‘The Elephant in the Room’ (Assembly Rooms, Powder Room, until AUG 27)

“Shetty’s vigorous physical style, expressive face, and radioactive eyes draw the audience into the action as she regularly makes direct eye-contact with everyone in the auditorium.”

Editorial Rating: 5 Stars (Outstanding)

After a very successful tour of the USA including the prestigious Kennedy Centre in Washington DC, this is the Fringe debut for a lively and engaging one-woman play, written and performed by Priyanka Shetty. Here for just the one week in a smallish studio auditorium in a marquee on George Street, be prepared for the driving force of Ms Shetty’s electrifyingly physical performance.

The seemingly autobiographical story tells of what it’s like to grow up in India as a young girl and then defy your family to try and make it as an actress as “a brown girl in Trump’s America”. Shetty’s vigorous physical style, expressive face, and radioactive eyes draw the audience into the action as she regularly makes direct eye-contact with everyone in the auditorium. There is much humour at the expense of the stereotypical features of a female south Asian upbringing: aggressively aspirational parents, judgemental aunts, religion (sometimes in the shape of the elephant-god Ganesha), and Bollywood movies.
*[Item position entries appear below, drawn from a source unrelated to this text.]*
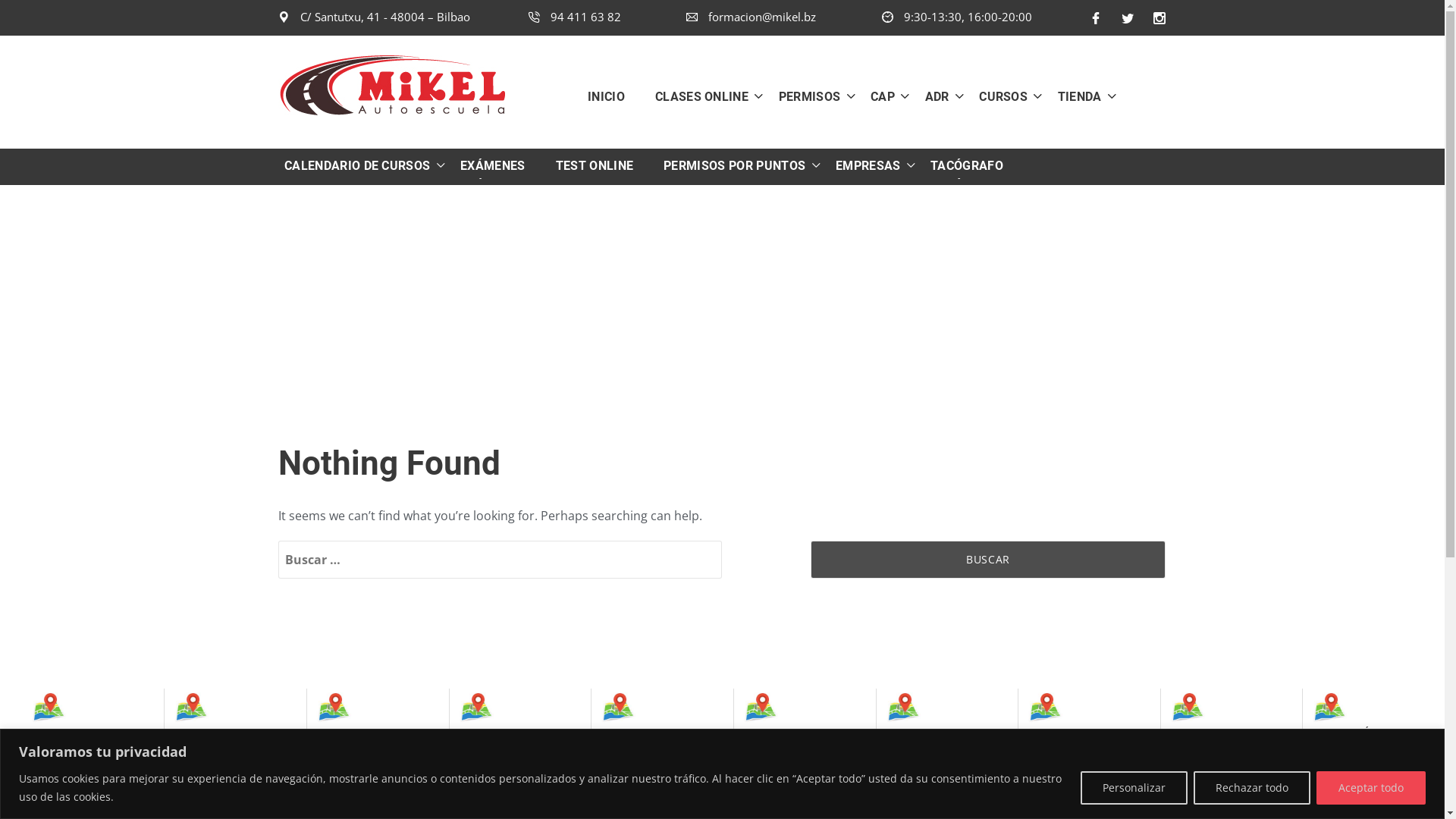 The width and height of the screenshot is (1456, 819). I want to click on 'MIRIBILLA, so click(510, 739).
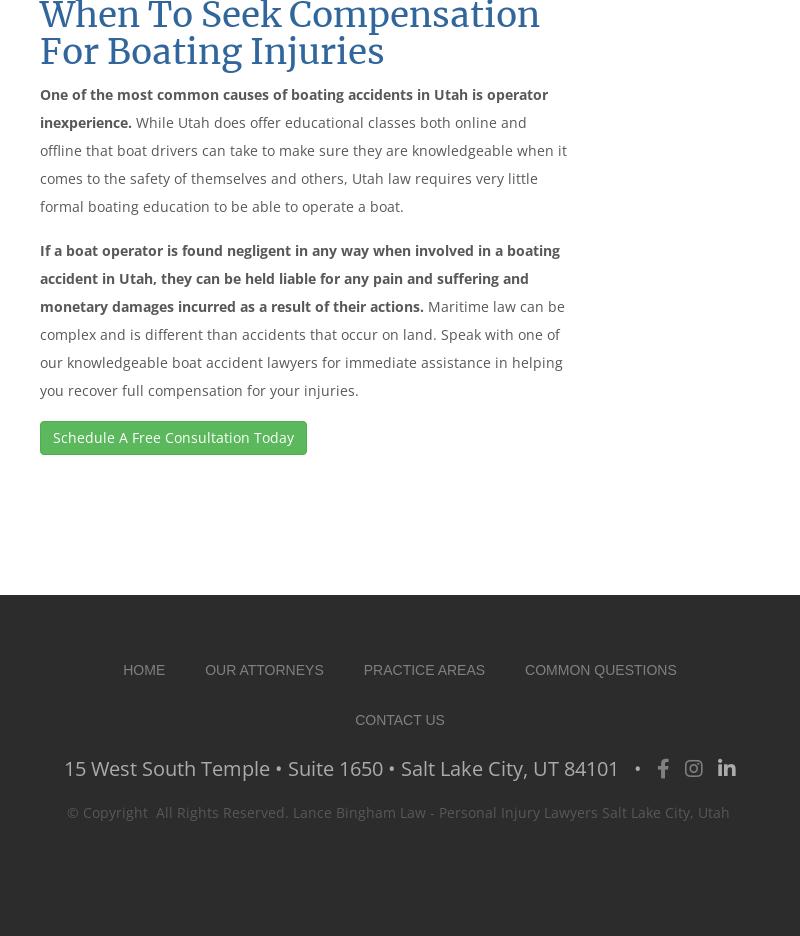 Image resolution: width=800 pixels, height=936 pixels. Describe the element at coordinates (39, 162) in the screenshot. I see `'While Utah does offer educational classes both online and offline that boat drivers can take to make sure they are knowledgeable when it comes to the safety of themselves and others, Utah law requires very little formal boating education to be able to operate a boat.'` at that location.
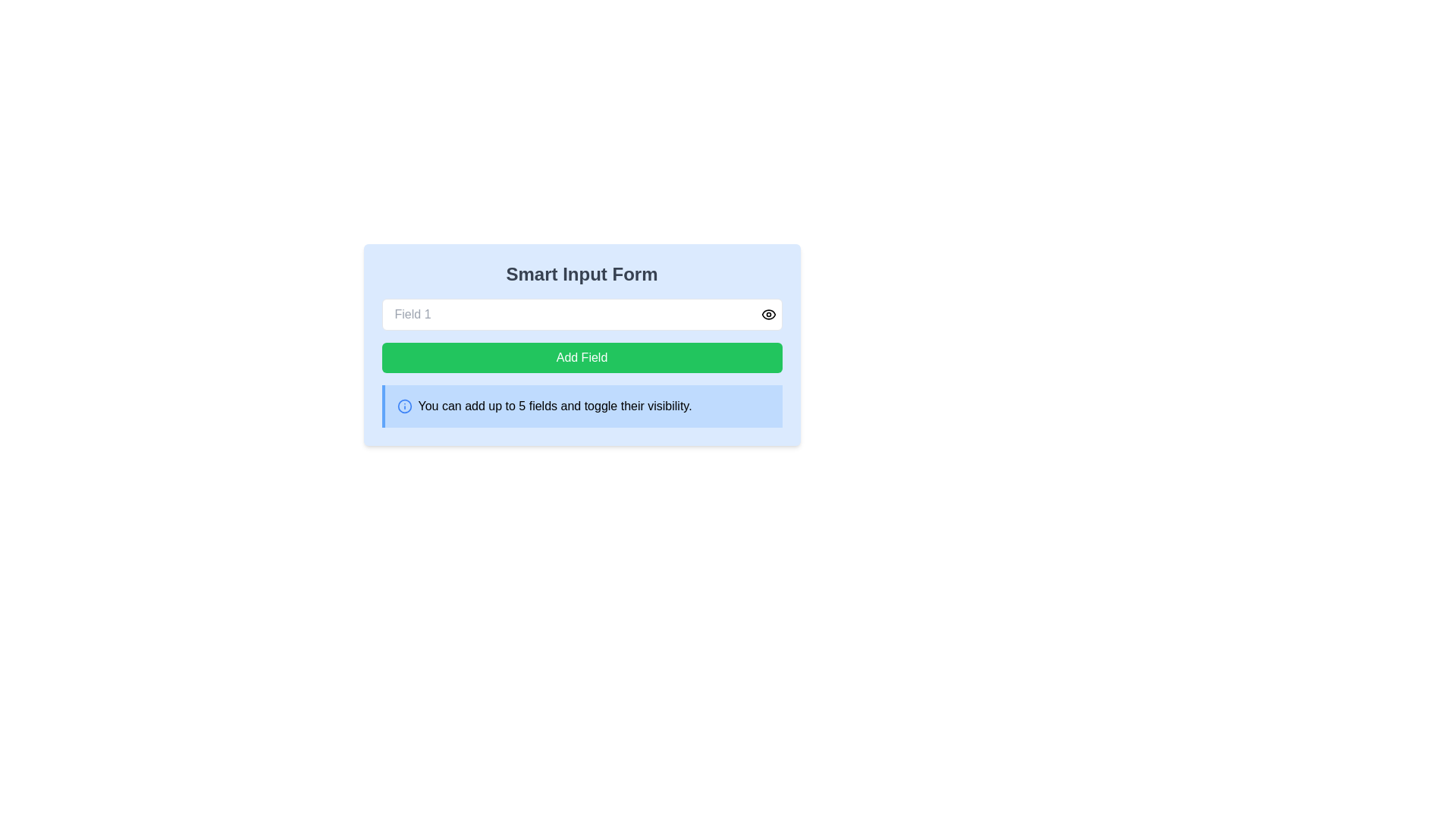 The image size is (1456, 819). What do you see at coordinates (581, 357) in the screenshot?
I see `the button` at bounding box center [581, 357].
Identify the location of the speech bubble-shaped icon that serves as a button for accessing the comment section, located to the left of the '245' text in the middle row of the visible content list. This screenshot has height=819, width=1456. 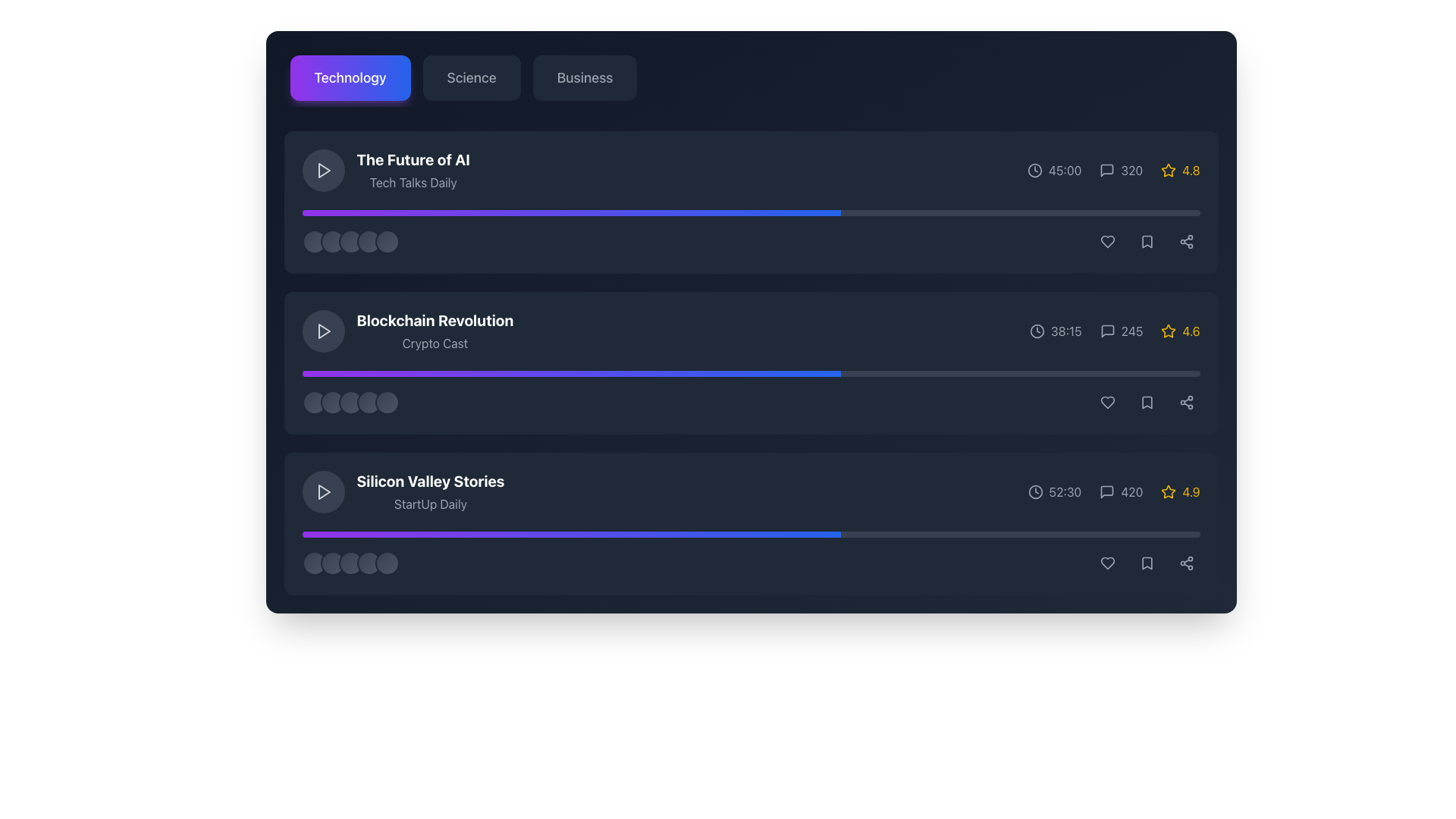
(1107, 330).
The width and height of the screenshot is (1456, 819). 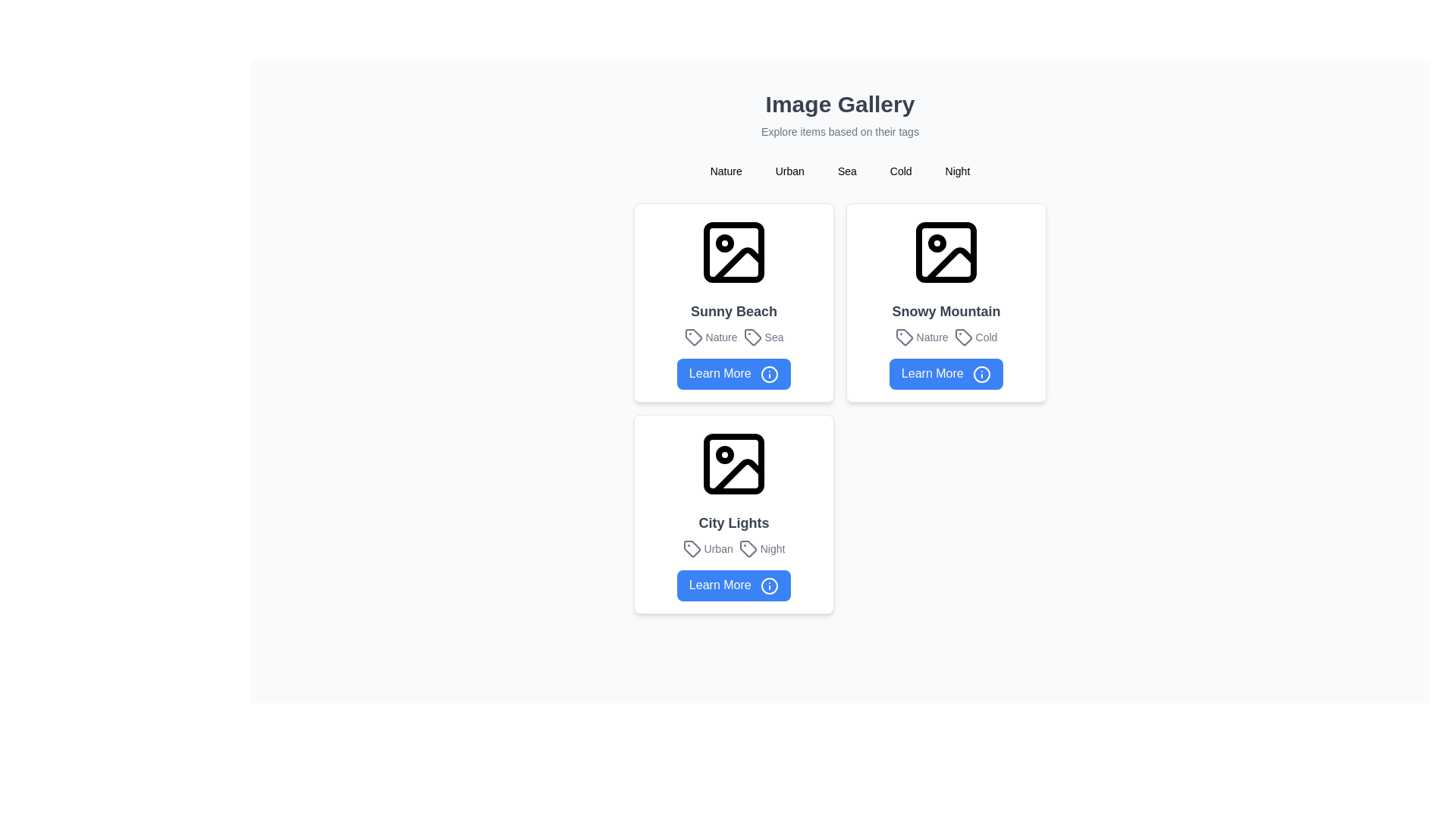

Shetty makes full use of the small stage and basic set to vividly re-enact her story in a number of physical styles, including everything from yoga to Bollywood dance and song. As the show progresses, the emotional tone gradually changes from one of youthful optimism underscored by the heartaches of family life and romance, to the stark realities of the American theatre audition circuit. Shetty’s wry depiction of the serial rejections that can be experienced will raise a rueful smile to any fellow Fringe actors seeing this show. As an Asian woman, she often refers to her “otherness”, sometimes self-deprecatingly, sometimes not. This aspect of her life doubles as a significant factor in her own life story and a revealing perspective on everyone else from the perspective of an outsider.

Single-actor shows are quite common at the Fringe, but this one stuck in the mind for me due to Shetty’s often almost conversational delivery. At no time did it seem like a stagey dramatic monologue; rather someone I’d just met showing me the story of their life. Use of props and time-consuming costume changes are sensibly kept to a minimum to maintain pace and story development.

The phrase from which the show takes its title is a common metaphor for embarrassing problems which everyone knows exist, but are scared to mention. After one or two red herrings along the way, we’re left in no doubt at the end by Shetty’s now angry tone what the identity is of this particularly problematic pachyderm – I won’t spoil things for you by giving it a name. This show is only on until the end of this week, so:

Come for the elephant. Stay for a whirlwind performance. Leave having seen a great Fringe debut. So get your coats on and go see this!